You are browsing a read-only backup copy of Wikitech. The live site can be found at wikitech.wikimedia.org

Network monitoring

From Wikitech-static
Revision as of 18:17, 21 September 2017 by imported>Ayounsi (Adding BGPmin + RIPE rpki)
(diff) ← Older revision | Latest revision (diff) | Newer revision → (diff)
Jump to navigation Jump to search

Monitoring resources

Tool Auth Alerts Link
LibreNMS LDAP https://librenms.wikimedia.org/
Smokeping Open https://smokeping.wikimedia.org/
Prometheus Open https://grafana.wikimedia.org/dashboard/db/network-performances-global
Icinga LDAP Network monitoring#Icinga alerts https://icinga.wikimedia.org/icinga/
Logstash LDAP https://logstash.wikimedia.org/app/kibana#/dashboard/6bcd2a10-7d21-11e7-86fb-51c84229aeb7
External monitoring Open https://status.wikimedia.org/
RIPE Atlas Semi-open https://atlas.ripe.net
Rancid Internal N/A
BGPmon External https://bgpmon.net/
RIPE RPKI External https://my.ripe.net/#/rpki

Runbooks

Icinga alerts

host (ipv6) down

  • If service impacting (eg. full switch stack down).
    1. Depool the site if possible
    2. Ping/page netops
  • If not service impacting (eg. loss of redundancy, management nework)
    1. Decide if depooling the site is necessary
    2. Ping and open high priority task for netops

Router interface down

Example

CRITICAL: host '208.80.154.197', interfaces up: 212, down: 1, dormant: 0, excluded: 0, unused: 0<BR>xe-3/2/3: down -> Core: cr2-codfw:xe-5/0/1 (Zayo, circuitID) 36ms {#2909} [10Gbps wave]<BR>

The part that interests us is the one between the <BR> tags. In this example:

  • Interface name is xe-3/2/3
  • Description is Core: cr2-codfw:xe-5/0/1 (Zayo, circuitID) 36ms {#2909} [10Gbps wave]
    • Type is Core, other types are for example: Peering, Transit, OOB.
    • The other side of the link is cr2-codfw:xe-5/0/1
    • The circuit is operated by Zayo, with the after-mentioned circuit ID
    • The remaining informations are optional (latency, speed, cable#)

If such alert shows up:

First, all links are redundant, but don't hesitate to depool the site if it's showing signs of a larger outage.

● **Information shown**
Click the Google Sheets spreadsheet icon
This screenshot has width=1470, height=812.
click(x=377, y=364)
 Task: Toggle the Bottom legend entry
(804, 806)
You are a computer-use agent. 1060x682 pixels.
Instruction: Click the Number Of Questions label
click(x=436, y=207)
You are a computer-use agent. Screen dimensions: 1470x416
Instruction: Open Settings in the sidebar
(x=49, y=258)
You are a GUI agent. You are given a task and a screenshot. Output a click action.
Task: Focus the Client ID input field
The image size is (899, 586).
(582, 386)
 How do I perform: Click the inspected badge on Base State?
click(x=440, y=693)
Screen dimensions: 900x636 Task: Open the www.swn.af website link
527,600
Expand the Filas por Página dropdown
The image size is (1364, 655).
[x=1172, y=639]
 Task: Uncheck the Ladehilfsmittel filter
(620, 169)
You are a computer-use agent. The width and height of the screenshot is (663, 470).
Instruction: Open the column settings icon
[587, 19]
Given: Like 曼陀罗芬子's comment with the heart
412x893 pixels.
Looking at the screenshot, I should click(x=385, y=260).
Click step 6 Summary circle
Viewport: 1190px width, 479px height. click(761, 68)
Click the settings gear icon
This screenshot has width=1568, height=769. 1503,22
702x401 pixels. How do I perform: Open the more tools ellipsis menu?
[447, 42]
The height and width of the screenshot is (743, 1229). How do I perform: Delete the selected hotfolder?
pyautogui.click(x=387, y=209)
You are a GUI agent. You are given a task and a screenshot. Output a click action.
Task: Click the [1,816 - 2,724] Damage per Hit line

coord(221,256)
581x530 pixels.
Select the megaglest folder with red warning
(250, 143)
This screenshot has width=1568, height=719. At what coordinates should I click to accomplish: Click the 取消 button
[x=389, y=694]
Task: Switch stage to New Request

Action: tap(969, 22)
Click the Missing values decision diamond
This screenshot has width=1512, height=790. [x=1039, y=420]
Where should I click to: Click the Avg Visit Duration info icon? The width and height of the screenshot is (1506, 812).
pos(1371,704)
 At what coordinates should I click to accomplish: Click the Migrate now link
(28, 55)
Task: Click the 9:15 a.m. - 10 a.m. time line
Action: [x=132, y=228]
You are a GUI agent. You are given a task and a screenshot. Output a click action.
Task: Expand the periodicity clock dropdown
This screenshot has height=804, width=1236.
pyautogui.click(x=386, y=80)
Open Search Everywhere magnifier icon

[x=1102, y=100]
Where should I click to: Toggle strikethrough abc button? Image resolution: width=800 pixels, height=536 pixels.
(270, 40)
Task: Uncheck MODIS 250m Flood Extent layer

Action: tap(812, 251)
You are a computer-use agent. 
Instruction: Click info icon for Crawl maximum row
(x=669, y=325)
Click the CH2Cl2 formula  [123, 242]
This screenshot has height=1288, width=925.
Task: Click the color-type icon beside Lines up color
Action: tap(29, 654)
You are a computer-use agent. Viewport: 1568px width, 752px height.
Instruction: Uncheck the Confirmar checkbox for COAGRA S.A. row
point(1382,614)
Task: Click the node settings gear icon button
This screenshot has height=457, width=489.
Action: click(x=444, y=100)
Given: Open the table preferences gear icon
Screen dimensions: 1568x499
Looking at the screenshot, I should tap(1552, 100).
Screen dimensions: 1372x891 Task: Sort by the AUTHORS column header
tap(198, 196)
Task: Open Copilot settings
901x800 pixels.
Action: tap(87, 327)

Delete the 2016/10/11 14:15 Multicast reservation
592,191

● **Directions**
1: Using the network monitoring page, explain in one to three sentences why a router interface down alert does not by itself call for depooling the site, and when depooling is still advised.
2: Please extend the network monitoring page, picking up after its last sentence.

● **Per-task answers**
1: All links are redundant, so a single interface going down does not necessarily require depooling. The site should still be depooled if it shows signs of a larger outage.

2:
Identify the type of interface going down

  • 3rd part provider: Type can be Core/Transit/Peering/OOB, a provider name identifiable and present on that list
  • Internal link: Type is Core, no provider name listed

If 3rd party provider link

  1. Verify if the provider doesn't have a planned maintenance for that circuit ID on the maintenance calendar
  2. Verify if the provider didn't send a last minute maintenance or outage email notification
  • If scheduled or provider aware of the incident
  1. downtime the alert for the duration of the maintenance
  2. monitor that no other links are going down (risk of total loss or redundancy
  • If unplanned
  1. Open a phabricator task, tag netops, include the alert and timestamp
  2. Contact the provider using the informations present on that list, make sure to include the circuit ID, and time when the outage started
  3. If needed, escalate to netops
  4. Monitor for recovery, if no reply to email within 30min, call them
  5. Close the task if quick recovery

If internal link

  1. Open a phabricator task, tag netops and dcops, include the alert and timestamp
  2. Most likely the optic need to be replaced on one of the ends.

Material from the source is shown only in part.